Tom had a tour scheduled and asked Mick and me to go along. We all had a substantial catalog of songs and it was Tom's intent for us to be a band and work out setlists featuring the best of our individual compositions in a band form. I was going to play acoustic bass, not an upright, but an Ernie Ball Earthwood, guitar and harmonica. Mick on guitar and mandolin, w/Tom as the draw and playing guitar and harmonica as well.

We had started rehearsals, but forces pulled us all in different directions and it never came to fruition. Sad, really. Mick and Tom were established, well respected songwriters and I was just beginning to forge a reputation. Whenever I'd write a new song Tom would be the first person for whom I'd play it. He had 2 phrases he used: "Yeah, now yer tawkin'" or "I thnk you need to dig deeper".

When Tom got the go ahead funding for his album 'A Delicate Balance' I was the first person he asked to be involved. My contributions were arrangement suggestions and playing on 6 or 7 cuts.
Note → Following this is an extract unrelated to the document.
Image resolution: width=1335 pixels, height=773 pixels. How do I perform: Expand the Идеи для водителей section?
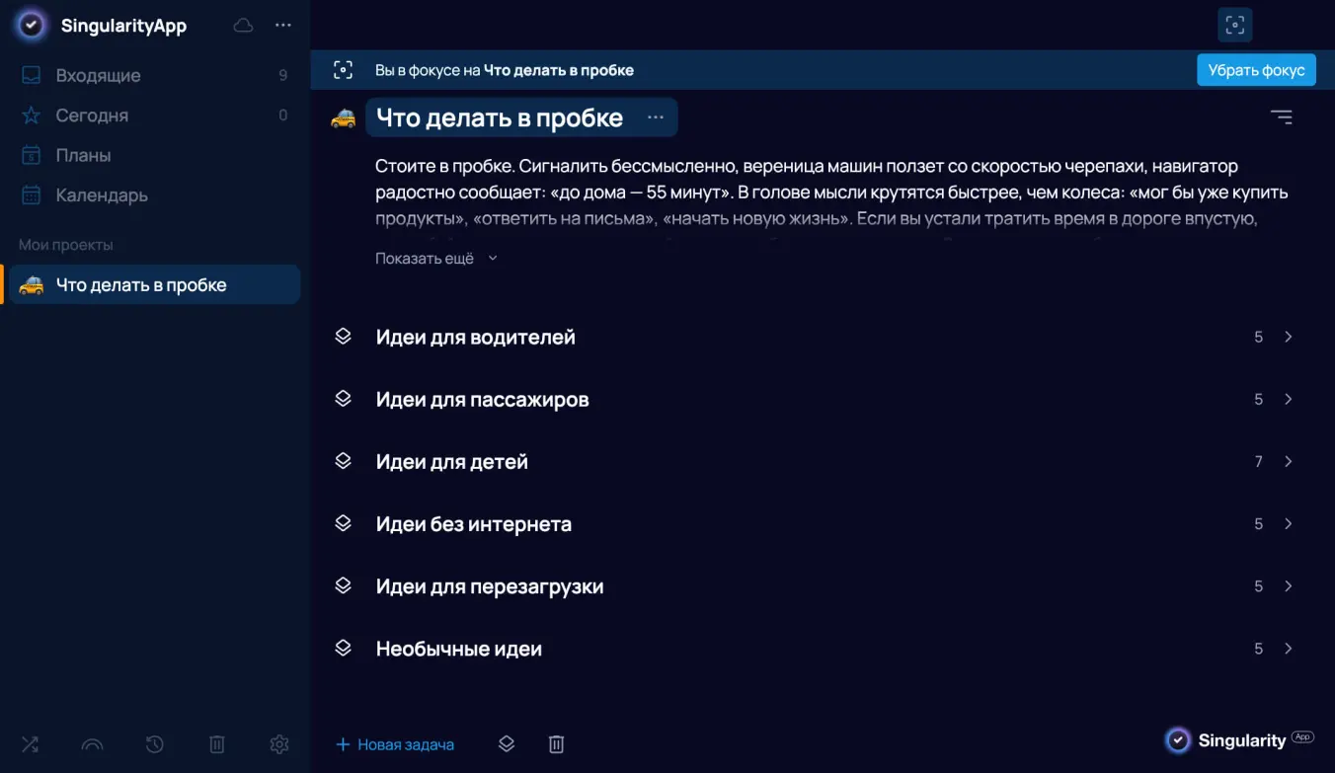click(x=1289, y=337)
As a result he gave me a co-production credit.

My personal favorite Tom Dundee song is 'If my Life Were A Book"

If my life were a book and all my time were the pages
Of all the chances that I took in all the chapters of my ages
The pages would fall open to the times of me and you
The corners would be folded from the times I read them through
And that's how my time would look if my life were a book

Once while recording his LP we took a break and went around the corner to have a beer. Buster Ursini, the engineer, Tom and me. We ended up playing pinball and getting really, really drunk. So we staggered back to the studio singing the Jim Reeves song "He'll Have To Go" at the top of our lungs arm in arm for support. We got back to the studio and Tom wanted to sing 'You're So Pretty When You Smile". So, he goes into the vocal room and proceeds to peel the paint with his vocal. It was SO bad Buster and I told him he'd gotten it in one take and we didn't even want him to hear it until tomorrow. So, he agreed and when we all came back the next day...hungover of course. We played the track and it was even worse than we'd remembered. Nobody laughed louder than Tom. He was a devil of the practical joke, but could take as good as he gave. I loved Tom. Still do. Always will. He was my friend, brother, co-worker, hero, mentor and friend.

The reason it's taken me this long to post is because it took me this long to fully grieve his passing. There's a part of me ripped out that simply will never be replaced. Much more than a songwriter he was a singular life force whose collected works will be taught as literature in the future.